_EXERCISE BRIEF_
All that is needed is the run of lines from the top of the entries to the line with "Personal Portfolio (209, 329)", that line included, repeated exactly and free of pictures.

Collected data
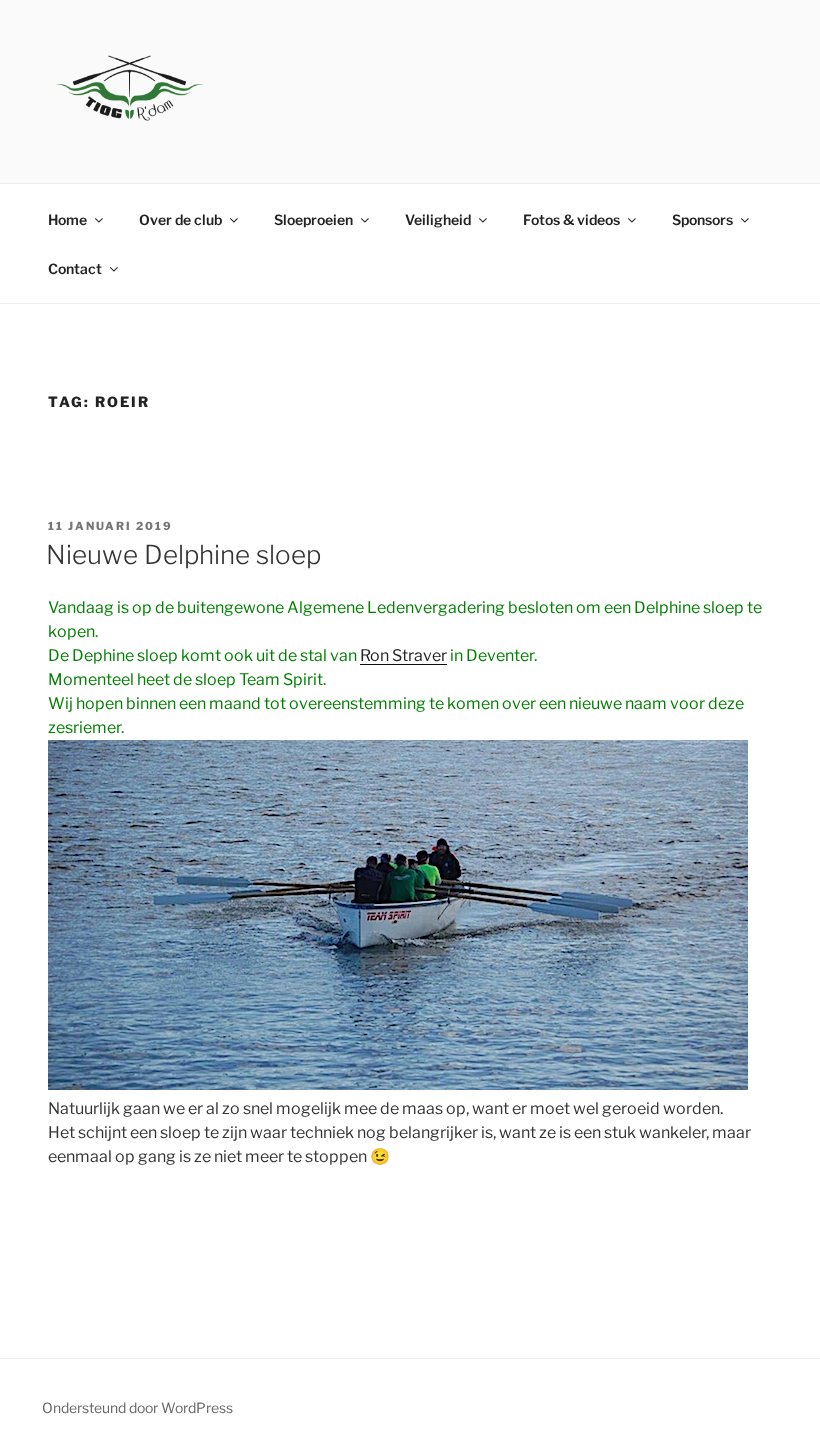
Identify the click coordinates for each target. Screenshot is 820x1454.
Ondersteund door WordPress (137, 1407)
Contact (75, 268)
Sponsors (702, 219)
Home (67, 219)
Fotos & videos (571, 219)
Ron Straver (403, 655)
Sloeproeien (313, 219)
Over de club (180, 219)
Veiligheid (438, 219)
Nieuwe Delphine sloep (183, 554)
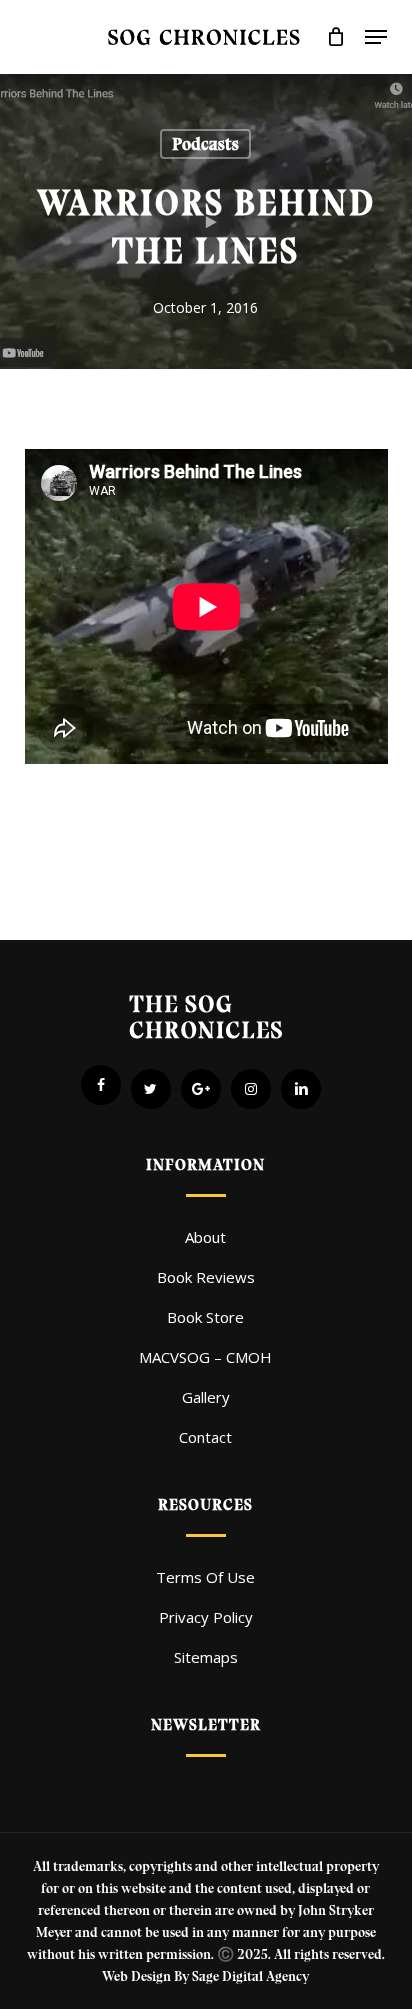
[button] (376, 37)
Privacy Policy (206, 1617)
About (205, 1237)
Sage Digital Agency (250, 1976)
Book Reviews (206, 1277)
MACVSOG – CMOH (205, 1357)
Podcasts (205, 144)
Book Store (205, 1317)
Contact (205, 1437)
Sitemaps (206, 1657)
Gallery (206, 1397)
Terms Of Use (205, 1577)
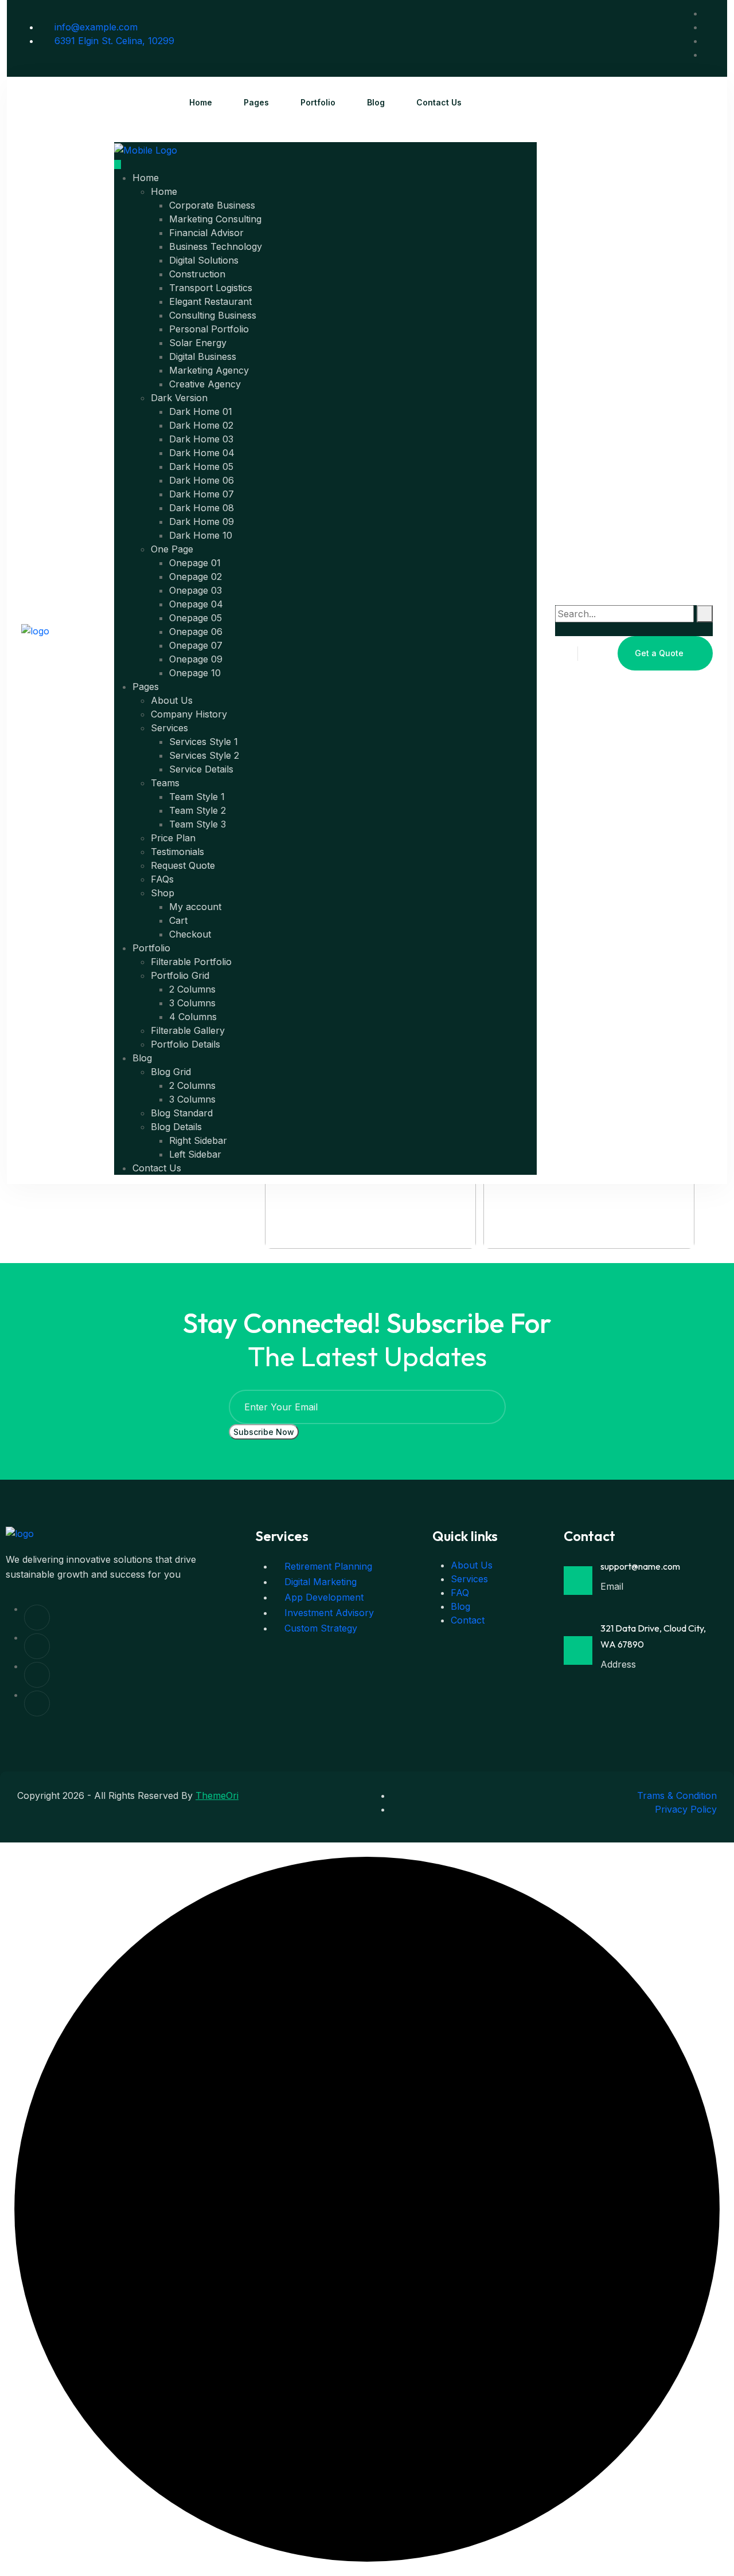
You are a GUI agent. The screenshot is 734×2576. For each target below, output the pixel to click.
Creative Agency (205, 384)
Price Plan (173, 838)
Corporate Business (212, 205)
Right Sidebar (198, 1140)
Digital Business (202, 356)
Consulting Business (212, 315)
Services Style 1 (203, 741)
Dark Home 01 (200, 411)
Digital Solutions (204, 260)
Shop (162, 893)
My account (195, 906)
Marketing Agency (209, 370)
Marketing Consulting (215, 219)
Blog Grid (171, 1071)
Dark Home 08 (201, 507)
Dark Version (179, 397)
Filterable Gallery (188, 1030)
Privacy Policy (686, 1809)
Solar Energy (198, 342)
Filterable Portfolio (191, 961)
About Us (172, 700)
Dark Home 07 (201, 494)
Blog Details (176, 1126)
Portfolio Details (185, 1044)
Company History (189, 714)
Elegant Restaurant (210, 301)
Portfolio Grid (180, 975)
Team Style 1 (197, 796)
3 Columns (192, 1003)
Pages (256, 102)
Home (200, 102)
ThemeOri (217, 1795)
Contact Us (439, 102)
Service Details (201, 769)
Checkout (190, 934)
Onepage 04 (196, 604)
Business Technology (215, 246)
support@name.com (640, 1566)
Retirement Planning (327, 1566)
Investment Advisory (328, 1612)
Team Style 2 (197, 810)
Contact (468, 1620)
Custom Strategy (319, 1628)
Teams (165, 783)
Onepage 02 (195, 576)
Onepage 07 (195, 645)
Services (169, 728)
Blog (376, 102)
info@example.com (95, 27)
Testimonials (177, 851)
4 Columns (193, 1016)
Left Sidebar (195, 1154)
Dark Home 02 (201, 425)
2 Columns (192, 989)
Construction (197, 274)
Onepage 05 (195, 618)
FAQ (460, 1592)
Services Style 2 (204, 755)
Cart (178, 920)
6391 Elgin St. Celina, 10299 (113, 40)
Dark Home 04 (202, 452)
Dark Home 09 (201, 521)
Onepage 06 (195, 631)
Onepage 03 (195, 590)
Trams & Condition (677, 1795)
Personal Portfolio (209, 329)
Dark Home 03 (201, 439)
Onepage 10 (195, 673)
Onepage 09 (195, 659)
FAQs (162, 879)
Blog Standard (182, 1113)
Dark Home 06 (201, 480)
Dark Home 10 (200, 535)
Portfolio (317, 102)
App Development (323, 1597)
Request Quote (183, 865)
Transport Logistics (210, 287)
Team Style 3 (197, 824)
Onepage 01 (195, 562)
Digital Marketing (319, 1581)
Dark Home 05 (201, 466)
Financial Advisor (206, 232)
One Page (172, 549)
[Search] (705, 613)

_ANSWER SECTION_
Identify the click coordinates for each target. Screenshot is 820x1454.
Ondersteund door WordPress (137, 1407)
Contact (75, 268)
Sponsors (702, 219)
Home (67, 219)
Fotos & videos (571, 219)
Ron Straver (403, 655)
Sloeproeien (313, 219)
Over de club (180, 219)
Veiligheid (438, 219)
Nieuwe Delphine sloep (183, 554)
[button] (376, 37)
Privacy Policy (206, 1617)
About (205, 1237)
Sage Digital Agency (250, 1976)
Book Reviews (206, 1277)
MACVSOG – CMOH (205, 1357)
Podcasts (205, 144)
Book Store (205, 1317)
Contact (205, 1437)
Sitemaps (206, 1657)
Gallery (206, 1397)
Terms Of Use (205, 1577)
You are a GUI agent. The screenshot is 734×2576. For each target below, output the pixel to click.
Creative Agency (205, 384)
Price Plan (173, 838)
Corporate Business (212, 205)
Right Sidebar (198, 1140)
Digital Business (202, 356)
Consulting Business (212, 315)
Services Style 1 (203, 741)
Dark Home 01 (200, 411)
Digital Solutions (204, 260)
Shop (162, 893)
My account (195, 906)
Marketing Agency (209, 370)
Marketing Consulting (215, 219)
Blog Grid (171, 1071)
Dark Home 08 (201, 507)
Dark Version (179, 397)
Filterable Gallery (188, 1030)
Privacy Policy (686, 1809)
Solar Energy (198, 342)
Filterable Portfolio (191, 961)
About Us (172, 700)
Dark Home 07 (201, 494)
Blog Details (176, 1126)
Portfolio Details (185, 1044)
Company History (189, 714)
Elegant Restaurant (210, 301)
Portfolio Grid (180, 975)
Team Style 1 (197, 796)
3 Columns (192, 1003)
Pages (256, 102)
Home (200, 102)
ThemeOri (217, 1795)
Contact Us (439, 102)
Service Details (201, 769)
Checkout (190, 934)
Onepage 04 (196, 604)
Business Technology (215, 246)
support@name.com (640, 1566)
Retirement Planning (327, 1566)
Investment Advisory (328, 1612)
Team Style 2 (197, 810)
Contact (468, 1620)
Custom Strategy (319, 1628)
Teams (165, 783)
Onepage 02 (195, 576)
Onepage 07 (195, 645)
Services (169, 728)
Blog (376, 102)
info@example.com (95, 27)
Testimonials (177, 851)
4 Columns (193, 1016)
Left Sidebar (195, 1154)
Dark Home 02 (201, 425)
2 Columns (192, 989)
Construction (197, 274)
Onepage 05 (195, 618)
FAQ (460, 1592)
Services Style 2 (204, 755)
Cart (178, 920)
6391 Elgin St. Celina, 10299 (113, 40)
Dark Home 04 (202, 452)
Dark Home 09 (201, 521)
Onepage 06 (195, 631)
Onepage 03 (195, 590)
Trams & Condition (677, 1795)
Personal Portfolio (209, 329)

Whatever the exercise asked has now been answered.